Some 15,000 French and 10,000 Swiss security forces, backed by a fleet of military aircraft, will patrol the lakefront spa town and the surrounding area during the Group of Eight's annual summit, which runs through Tuesday, May 3.

The heads of state and government from the world's seven wealthiest nations plus Russia come to Evian after a series of summits coinciding with tercentenary celebrations in Russia's second city Saint Petersburg.

G8 leaders traditionally use their annual summit to assess the state of the global economy and make recommendations aimed at bolstering worldwide growth.

But despite fears about the faltering dollar, and the looming specter of deflation, this year's gathering is more likely to focus on efforts to put the acrimonious dispute over the U.S.-led invasion of Iraq in the past.

"Vive la France”

The war on Iraq split the G8 in two: Britain, Italy and Japan backed the military offensive while Canada, France, Germany and Russia were vehemently opposed.

The row badly damaged U.S.-French ties and on Monday all eyes will be on U.S. President George W. Bush and his French host Jacques Chirac when they meet in Evian for their first one-on-one talks since the crisis erupted.

In Poland on Saturday, Bush sought to restore battered transatlantic ties, saying the United States was committed to a strong alliance to confront the "new enemy" of global terror.

"This is no time to stir up divisions in a great alliance."

But Bush's quick exit for an Arab-U.S. summit and to meet with the Israeli and Palestinian prime ministers could upstage the G8 summit, shining the spotlight on the rejuvenated U.S. role in the Middle East peace process.

"In the coming days, nothing serious will happen in Saint Petersburg or Evian. The serious events will take place in the Middle East, where George W. Bush will go as soon as he can free himself from his obligatory stop in France," the French daily Le Figaro said.

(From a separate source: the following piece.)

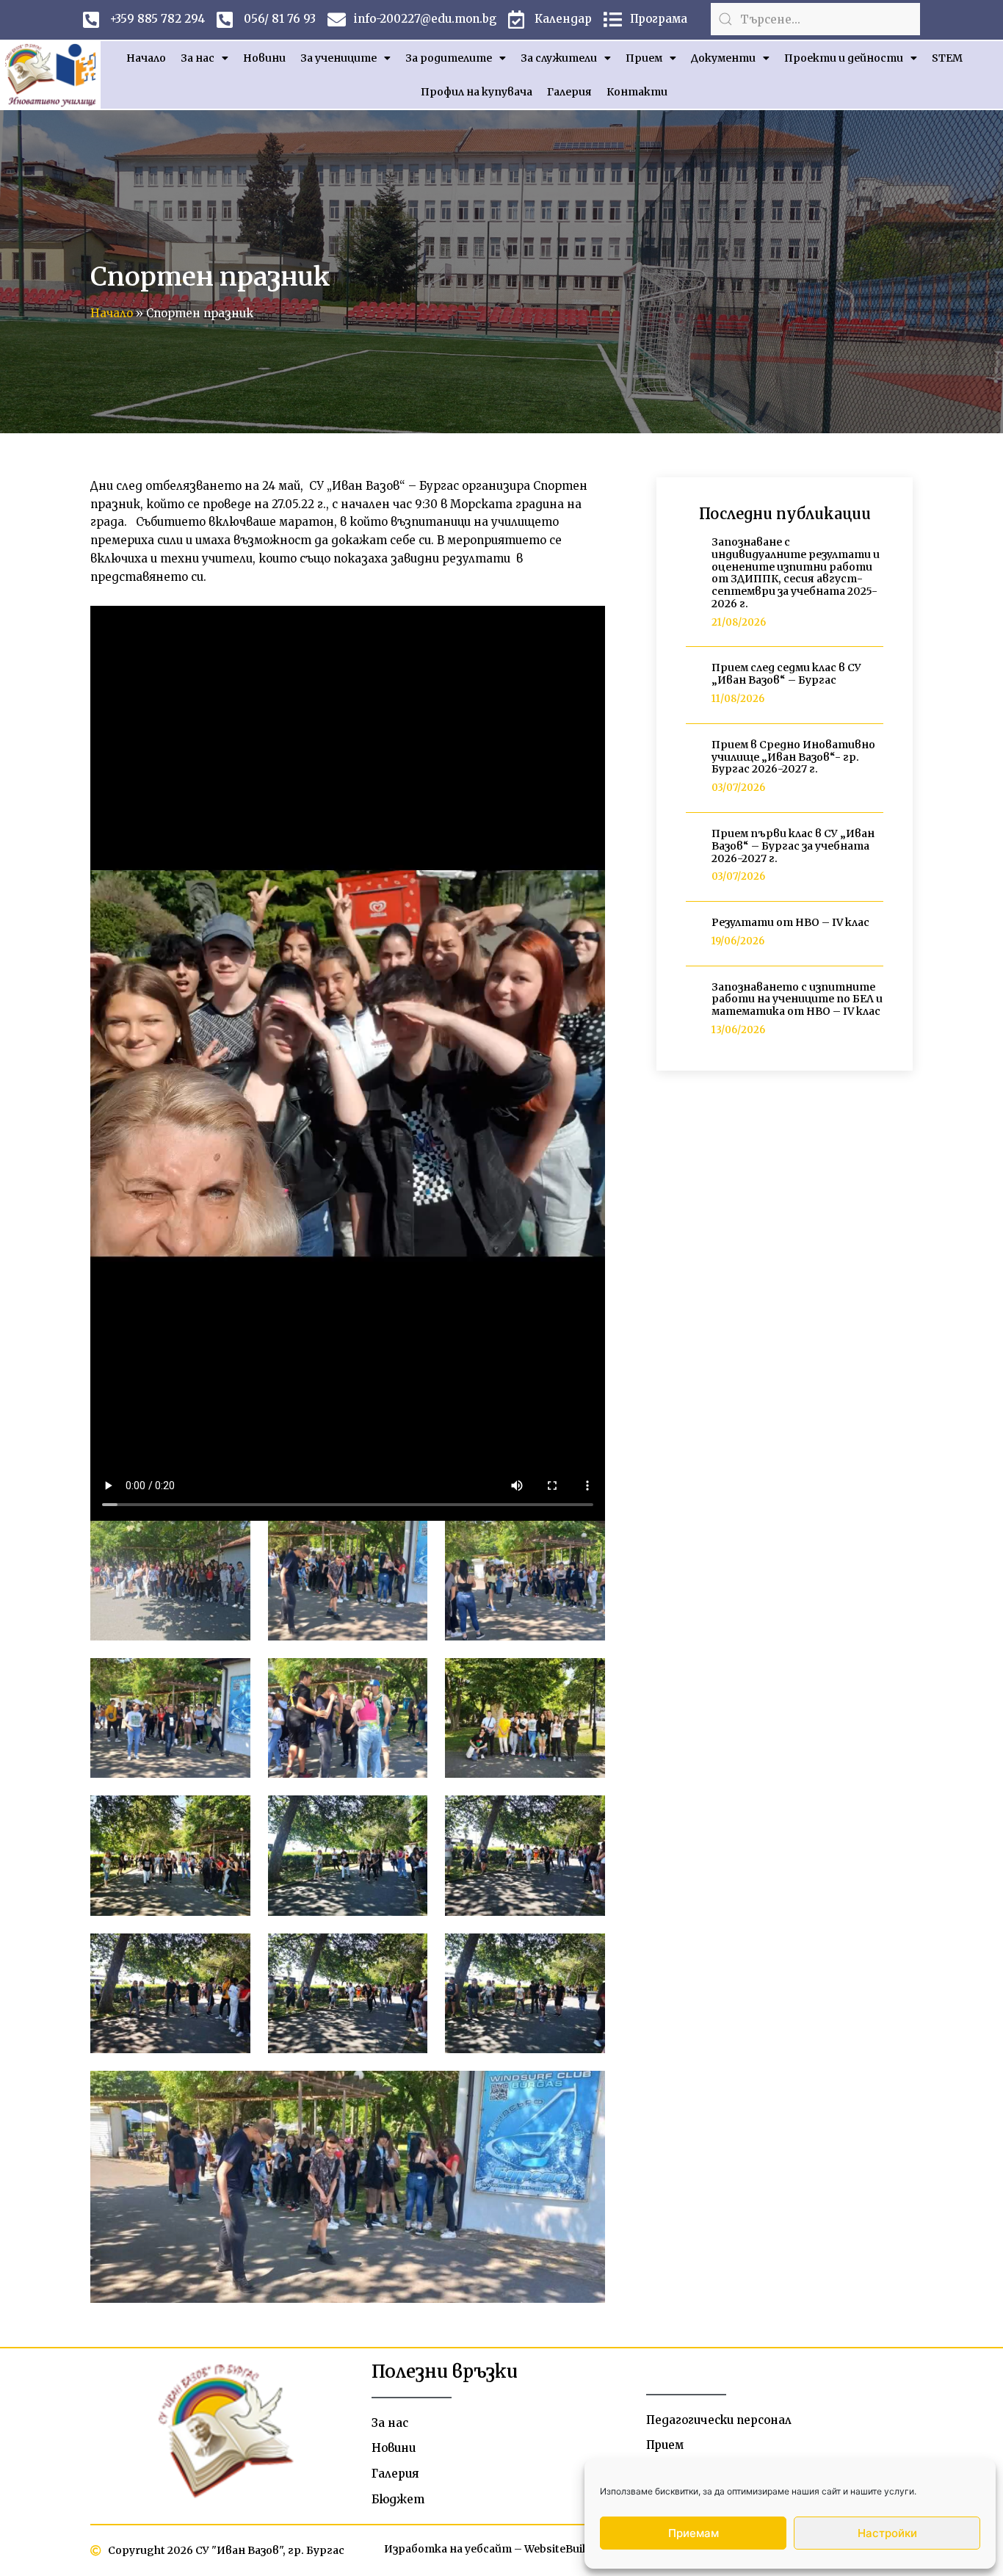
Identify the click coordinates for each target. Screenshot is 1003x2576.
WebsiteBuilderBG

Paris, for its part, has downplayed the significance of Bush's early departure, and Chirac said Saturday in Saint Petersburg that he looked forward to seeing the U.S. leader.

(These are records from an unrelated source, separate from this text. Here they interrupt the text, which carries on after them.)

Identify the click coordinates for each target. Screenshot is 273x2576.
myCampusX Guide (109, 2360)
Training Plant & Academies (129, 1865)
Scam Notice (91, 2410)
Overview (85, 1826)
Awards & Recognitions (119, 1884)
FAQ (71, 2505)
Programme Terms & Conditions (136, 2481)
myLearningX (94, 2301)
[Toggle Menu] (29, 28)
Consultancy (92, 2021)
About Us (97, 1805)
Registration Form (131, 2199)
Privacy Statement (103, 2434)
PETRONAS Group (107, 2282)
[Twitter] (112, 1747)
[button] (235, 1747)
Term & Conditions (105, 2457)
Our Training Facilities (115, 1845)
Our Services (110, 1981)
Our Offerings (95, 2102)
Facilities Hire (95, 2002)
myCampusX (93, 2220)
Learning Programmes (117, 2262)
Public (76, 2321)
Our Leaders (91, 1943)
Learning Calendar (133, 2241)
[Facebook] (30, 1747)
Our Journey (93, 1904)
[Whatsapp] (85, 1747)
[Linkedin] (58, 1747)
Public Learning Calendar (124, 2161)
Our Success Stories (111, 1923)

Bush, despite voicing his "disappointment and frustration" at France's anti-war position, said this week he was willing to move beyond the Iraq crisis, ebulliently declaring, "Vive la France".

G8 Agenda

Despite lingering tensions over the war, Iraqi reconstruction will be high on the G8 agenda, with the wider focus of the summit on international security.

The fight against terrorism, the Middle East peace process, weapons proliferation in general and the North Korean nuclear crisis are all hot-button topics on which the leaders are likely to find common ground.

Chirac also would like his G8 partners to make Africa a priority, addressing problems like debt relief, the HIV/AIDS pandemic and access to clean drinking water.

Bush is expected to call on the rich nations' club to match US efforts to fight AIDS after he signed into law a 15-billion-dollar (13-billion-euro) plan to combat the disease in Africa and the Caribbean.

A "Multipolar" World

Meanwhile, Chirac - determined to forward his vision of a multipolar world - has invited leaders from a dozen emerging nations including Brazil, China, India, Malaysia and South Africa for an "enlarged dialogue", followed by talks with African leaders on the New Partnership for Africa's Development (NEPAD).

leaders of NEPADs and of Brazil, Mexico, China, India, Malaysia and Saudi Arabia began arriving in the Swiss city of Lausanne on Saturday.

"The Evian summit... should serve as an occasion to remind world leaders about the imperative of honoring commitments in order to promote global, peace, security... and sustainable development," Nigerian President Olesegun Obasanjo said this week.

Mubarak To Attend

Meanwhile, President Hosni Mubarak left Egypt Saturday for the Group of Eight suumit.

He will promote Egypt's "point of view on the necessity of reaching a peaceful, just and comprehensive solution to the Palestinian question" and the importance of keeping Iraq unified, Egypt's ambassador to France, Hatem Seif al-Nasr, was quoted as saying by the government daily Al-Ahram.